可变关键字和线程安全
我有一个抽象基类,
class Map {
public:
virtual Value get(Key const &) const;
};
一个来自外部库的数据库类
class Database {
public:
// logically const and thread-safe
Value get(Key const &key);
};
实现开始
class PersistentMap : public Map {
Database db;
public:
Value get(Key const &key) const
{ return const_cast<Database &>(db).get(key); }
};
,我从一个像 const_cast 的数量开始超出范围的 ,我通过添加一个 mutable< /code> 说明符到 PersistentMap::db (以及一条提醒自己它丑陋的注释)。

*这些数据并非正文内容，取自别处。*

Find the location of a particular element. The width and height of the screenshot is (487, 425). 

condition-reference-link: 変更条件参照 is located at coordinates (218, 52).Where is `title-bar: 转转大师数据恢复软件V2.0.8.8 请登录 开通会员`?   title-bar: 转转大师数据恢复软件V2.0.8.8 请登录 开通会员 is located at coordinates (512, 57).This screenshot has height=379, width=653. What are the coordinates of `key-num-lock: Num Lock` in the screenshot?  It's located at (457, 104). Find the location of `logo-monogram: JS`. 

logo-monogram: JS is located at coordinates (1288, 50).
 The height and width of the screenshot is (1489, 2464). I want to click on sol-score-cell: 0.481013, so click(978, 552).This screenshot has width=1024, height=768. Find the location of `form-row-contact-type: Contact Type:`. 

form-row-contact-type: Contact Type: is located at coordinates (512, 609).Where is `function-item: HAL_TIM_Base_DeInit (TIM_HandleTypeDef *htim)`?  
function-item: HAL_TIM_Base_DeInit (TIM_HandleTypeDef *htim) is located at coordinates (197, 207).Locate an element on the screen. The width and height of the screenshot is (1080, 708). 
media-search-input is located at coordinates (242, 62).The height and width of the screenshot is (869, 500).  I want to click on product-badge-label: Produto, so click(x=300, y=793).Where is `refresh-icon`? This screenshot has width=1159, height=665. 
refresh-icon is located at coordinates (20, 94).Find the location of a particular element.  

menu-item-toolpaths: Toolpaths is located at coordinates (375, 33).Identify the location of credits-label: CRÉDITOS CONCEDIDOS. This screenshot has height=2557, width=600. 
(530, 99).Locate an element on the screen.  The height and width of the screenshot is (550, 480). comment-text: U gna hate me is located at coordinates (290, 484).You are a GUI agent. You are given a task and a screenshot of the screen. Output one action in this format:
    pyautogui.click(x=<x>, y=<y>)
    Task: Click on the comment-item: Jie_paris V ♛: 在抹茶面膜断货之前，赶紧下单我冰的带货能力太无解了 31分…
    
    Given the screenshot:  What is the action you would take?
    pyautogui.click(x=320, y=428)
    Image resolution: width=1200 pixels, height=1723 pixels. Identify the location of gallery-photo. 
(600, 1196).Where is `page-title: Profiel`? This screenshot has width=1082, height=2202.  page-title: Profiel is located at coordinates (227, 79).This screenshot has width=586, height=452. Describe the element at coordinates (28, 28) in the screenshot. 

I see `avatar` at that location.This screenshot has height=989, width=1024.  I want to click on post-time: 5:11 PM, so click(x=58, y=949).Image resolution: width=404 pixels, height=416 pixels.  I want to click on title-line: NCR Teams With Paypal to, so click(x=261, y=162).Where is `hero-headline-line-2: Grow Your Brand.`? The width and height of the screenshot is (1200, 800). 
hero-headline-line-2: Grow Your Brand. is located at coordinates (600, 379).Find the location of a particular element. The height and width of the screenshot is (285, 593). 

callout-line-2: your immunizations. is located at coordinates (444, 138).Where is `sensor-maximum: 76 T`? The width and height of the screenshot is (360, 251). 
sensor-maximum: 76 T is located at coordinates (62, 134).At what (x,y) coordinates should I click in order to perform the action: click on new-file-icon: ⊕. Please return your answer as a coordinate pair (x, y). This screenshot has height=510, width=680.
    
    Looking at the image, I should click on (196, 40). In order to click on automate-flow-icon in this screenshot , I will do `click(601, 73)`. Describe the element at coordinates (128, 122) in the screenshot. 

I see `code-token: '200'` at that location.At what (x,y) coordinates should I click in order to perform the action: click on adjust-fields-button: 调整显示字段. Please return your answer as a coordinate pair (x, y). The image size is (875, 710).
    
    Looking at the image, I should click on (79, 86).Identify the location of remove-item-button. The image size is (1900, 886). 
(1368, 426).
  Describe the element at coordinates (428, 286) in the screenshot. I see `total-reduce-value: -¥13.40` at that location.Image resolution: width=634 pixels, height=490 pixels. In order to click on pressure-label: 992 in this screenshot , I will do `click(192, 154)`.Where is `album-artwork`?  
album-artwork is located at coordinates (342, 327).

- 我第一次尝试 const_cast 是线程安全的吗?
- 我的新方法是线程安全的,还是应该将
db标记为易失性?
I have an abstract base class
class Map {
public:
virtual Value get(Key const &) const;
};
a database class from an external library
class Database {
public:
// logically const and thread-safe
Value get(Key const &key);
};
and I started with an implementation like
class PersistentMap : public Map {
Database db;
public:
Value get(Key const &key) const
{ return const_cast<Database &>(db).get(key); }
};
As the number of const_casts grew beyond bounds, I got rid of them by adding a mutable specifier to PersistentMap::db (and a comment to remind myself of its ugliness).
- Was my first attempt with
const_castthread-safe? - Is my new approach thread-safe, or should
dbalso be markedvolatile?
如果你对这篇内容有疑问,欢迎到本站社区发帖提问 参与讨论,获取更多帮助,或者扫码二维码加入 Web 技术交流群。
绑定邮箱获取回复消息
由于您还没有绑定你的真实邮箱,如果其他用户或者作者回复了您的评论,将不能在第一时间通知您!
发布评论
评论(1)
这完全取决于 Database::get 是否是线程安全的。如果它包含阻止并发访问的锁,或者对于并发访问是安全的,那么您的代码可以使用 const_cast 或 mutable。使用 volatile 是完全无关的。
It depends entirely on whether Database::get is thread-safe or not. If it contains locks to prevent concurrent access, or is otherwise safe for concurrent access, then your code is fine with either the const_cast or the mutable. Using volatile is completely irrelevant.